■ Texte fourni
_ _ _ _
Le scénario est souvent proche d'un féminicide à l'autre. La grande difficulté est de savoir détecter les signaux.
En Gironde, le CIDFF, centre d’information et des droits des femmes et des familles, créé il a 39 ans, réunit juristes, psychologues, conseillères sur tout le territoire.
Selon sa Présidente Bernadette Bonnac Hude, c’est un travail de fond, il faut d’abord mettre en confiance et écouter les femmes.
Quand une femme arrive dans un centre, la plupart du temps elle ne vient pas parler de violences.
Bassin d’Arcachon, Médoc, Créon, Langon, Libourne, Bordeaux. Partout leurs missions sont multiples : accueillir les femmes et détecter toute situation fragile mais aussi faire de la prévention sur le terrain.
Aider à déconstruire des pensées
Bernadette Bonnac Hude explique « dans nos permanences nous sommes là pour détecter. Les femmes en général ne se rendent pas compte qu’un mot, un geste doivent servir d’alerte et qu’il faut réagir. Or bien souvent les femmes sont sous l’emprise, que tout est normal ou alors qu’elles sont en cause, elles même coupables, responsables, fautives. Il est impératif d’ inverser cette perception »
Et d’ajouter « En fait il n’y a rien d’inné, il faut savoir que la violence quelle qu’elle soit demande un apprentissage car en fait, elle se niche à tous les étages de notre société et elle est autant physique que psychologique.»
Accompagner pour oser déposer plainte
Tout aussi complexe, la plainte : là aussi, il faut être aux côtés des victimes « Il est très compliqué d’amener les femmes à porter plainte. Pour porter plainte il faut une volonté et bien souvent là encore les femmes ont peur. Nous sommes là pour les y aider. » Un processus d’autant plus difficile qu’en France, il faut des preuves et ce n’est pas facile de les fournir. Pourtant, c’est ce que l’on attend de la victime lors d’un signalement.
Donner les moyens de partir
Les violences n’épargnent aucun milieux socio-professionnels, il n’en demeure pas moins que partir d’un environnement à risque et fuir le danger n’est pas possible pour tout le monde. Les acteurs de terrain le constatent :
«Certes, certaines femmes sont indépendantes, travaillent et peuvent partir mais tout le monde n’a pas un emploi et ne peut pas prétendre pouvoir aller vivre dans un autre logement. Nous accompagnons dans l’insertion professionnelle celles qui sont dans la dépendance.»
_ _ _ _
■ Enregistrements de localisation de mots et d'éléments
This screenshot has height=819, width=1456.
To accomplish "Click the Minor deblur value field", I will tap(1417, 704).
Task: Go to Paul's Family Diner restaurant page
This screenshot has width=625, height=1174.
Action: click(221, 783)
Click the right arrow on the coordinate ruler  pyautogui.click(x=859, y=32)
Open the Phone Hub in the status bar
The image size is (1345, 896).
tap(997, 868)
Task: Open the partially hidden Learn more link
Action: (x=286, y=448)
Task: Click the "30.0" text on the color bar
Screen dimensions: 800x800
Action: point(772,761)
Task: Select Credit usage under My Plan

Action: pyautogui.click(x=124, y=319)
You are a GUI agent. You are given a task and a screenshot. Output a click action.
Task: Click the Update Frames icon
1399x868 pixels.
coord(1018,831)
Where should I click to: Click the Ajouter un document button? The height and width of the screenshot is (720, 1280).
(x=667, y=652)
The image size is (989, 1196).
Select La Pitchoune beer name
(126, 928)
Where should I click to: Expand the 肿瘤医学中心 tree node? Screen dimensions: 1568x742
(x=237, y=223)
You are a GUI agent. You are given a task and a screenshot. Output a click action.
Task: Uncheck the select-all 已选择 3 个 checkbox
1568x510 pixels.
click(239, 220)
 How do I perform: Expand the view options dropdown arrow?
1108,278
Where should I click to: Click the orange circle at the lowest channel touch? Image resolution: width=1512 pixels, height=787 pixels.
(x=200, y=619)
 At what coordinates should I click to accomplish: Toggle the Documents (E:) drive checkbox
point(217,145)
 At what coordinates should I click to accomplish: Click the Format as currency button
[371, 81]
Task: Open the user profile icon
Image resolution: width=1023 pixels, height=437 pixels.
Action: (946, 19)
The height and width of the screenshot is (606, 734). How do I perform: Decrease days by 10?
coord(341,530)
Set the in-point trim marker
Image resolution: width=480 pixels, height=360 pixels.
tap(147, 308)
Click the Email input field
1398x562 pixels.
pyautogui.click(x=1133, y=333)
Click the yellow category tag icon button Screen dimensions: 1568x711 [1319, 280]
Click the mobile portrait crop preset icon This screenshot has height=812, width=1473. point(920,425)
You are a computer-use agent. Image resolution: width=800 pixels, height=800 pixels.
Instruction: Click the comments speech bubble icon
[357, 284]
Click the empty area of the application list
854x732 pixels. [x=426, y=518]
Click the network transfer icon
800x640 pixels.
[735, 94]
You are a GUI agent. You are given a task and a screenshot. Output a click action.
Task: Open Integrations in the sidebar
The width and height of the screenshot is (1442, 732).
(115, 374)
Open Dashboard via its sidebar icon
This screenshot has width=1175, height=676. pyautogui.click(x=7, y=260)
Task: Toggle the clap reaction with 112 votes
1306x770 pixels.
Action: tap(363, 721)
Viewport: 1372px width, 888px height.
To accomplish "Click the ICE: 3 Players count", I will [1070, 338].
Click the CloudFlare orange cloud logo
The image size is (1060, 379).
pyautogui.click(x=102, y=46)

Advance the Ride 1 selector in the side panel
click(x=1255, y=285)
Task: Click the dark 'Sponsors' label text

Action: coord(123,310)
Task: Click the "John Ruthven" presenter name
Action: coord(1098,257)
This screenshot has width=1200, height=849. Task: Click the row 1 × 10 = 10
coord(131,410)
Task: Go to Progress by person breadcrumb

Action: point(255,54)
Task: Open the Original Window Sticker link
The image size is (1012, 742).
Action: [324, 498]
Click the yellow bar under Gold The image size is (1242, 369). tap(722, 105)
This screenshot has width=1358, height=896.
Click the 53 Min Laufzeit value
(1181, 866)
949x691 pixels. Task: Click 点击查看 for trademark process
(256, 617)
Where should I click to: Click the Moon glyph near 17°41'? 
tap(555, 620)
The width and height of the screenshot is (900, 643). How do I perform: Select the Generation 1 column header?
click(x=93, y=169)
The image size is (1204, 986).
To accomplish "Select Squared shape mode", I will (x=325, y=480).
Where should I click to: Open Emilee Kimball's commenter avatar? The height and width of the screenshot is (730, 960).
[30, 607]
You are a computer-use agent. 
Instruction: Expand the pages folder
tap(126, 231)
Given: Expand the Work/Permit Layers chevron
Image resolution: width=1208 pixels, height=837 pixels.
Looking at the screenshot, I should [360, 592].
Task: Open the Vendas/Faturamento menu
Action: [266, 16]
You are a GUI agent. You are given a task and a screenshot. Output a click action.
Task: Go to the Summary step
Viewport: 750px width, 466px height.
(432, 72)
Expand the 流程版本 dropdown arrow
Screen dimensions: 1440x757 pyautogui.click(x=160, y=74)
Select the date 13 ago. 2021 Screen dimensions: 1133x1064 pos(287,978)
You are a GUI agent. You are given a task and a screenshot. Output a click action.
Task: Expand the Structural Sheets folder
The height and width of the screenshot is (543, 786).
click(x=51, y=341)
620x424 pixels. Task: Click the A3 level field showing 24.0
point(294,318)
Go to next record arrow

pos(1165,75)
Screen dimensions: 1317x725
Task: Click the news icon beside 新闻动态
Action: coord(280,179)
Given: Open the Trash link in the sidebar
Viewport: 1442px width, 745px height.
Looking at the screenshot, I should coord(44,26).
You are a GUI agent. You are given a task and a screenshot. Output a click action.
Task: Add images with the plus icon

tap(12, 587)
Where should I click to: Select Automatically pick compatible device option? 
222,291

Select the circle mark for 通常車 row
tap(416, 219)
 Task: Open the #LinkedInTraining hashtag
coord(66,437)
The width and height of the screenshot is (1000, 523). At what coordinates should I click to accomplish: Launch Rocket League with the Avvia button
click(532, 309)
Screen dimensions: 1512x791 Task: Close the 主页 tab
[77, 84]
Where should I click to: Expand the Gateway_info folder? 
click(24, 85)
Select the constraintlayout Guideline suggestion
_ _ _ _
■ Consignes de travail
A: Énumérez les lieux que le texte fourni cite comme territoires où s'exercent les missions du CIDFF.
B: Répondez aux questions suivantes à partir du texte fourni.
(i) Il y a combien d'années le CIDFF de Gironde a-t-il été créé ?
(ii) Qui est la présidente du CIDFF ?
(iii) Qu'attend-on de la victime lors d'un signalement en France ?
C: Recopiez le passage du texte fourni allant de « En Gironde, le » jusqu'à « tout le territoire. » inclus, en substituant « avocates » à « juristes ».
Les enregistrements n'ont aucun rôle à jouer dans ce travail.

■ Réponses aux tâches
A: Bassin d'Arcachon, Médoc, Créon, Langon, Libourne, Bordeaux

B:
(i) Il a été créé il y a 39 ans.
(ii) Bernadette Bonnac Hude en est la présidente.
(iii) On attend d'elle qu'elle fournisse des preuves.

C:
En Gironde, le CIDFF, centre d’information et des droits des femmes et des familles, créé il a 39 ans, réunit avocates, psychologues, conseillères sur tout le territoire.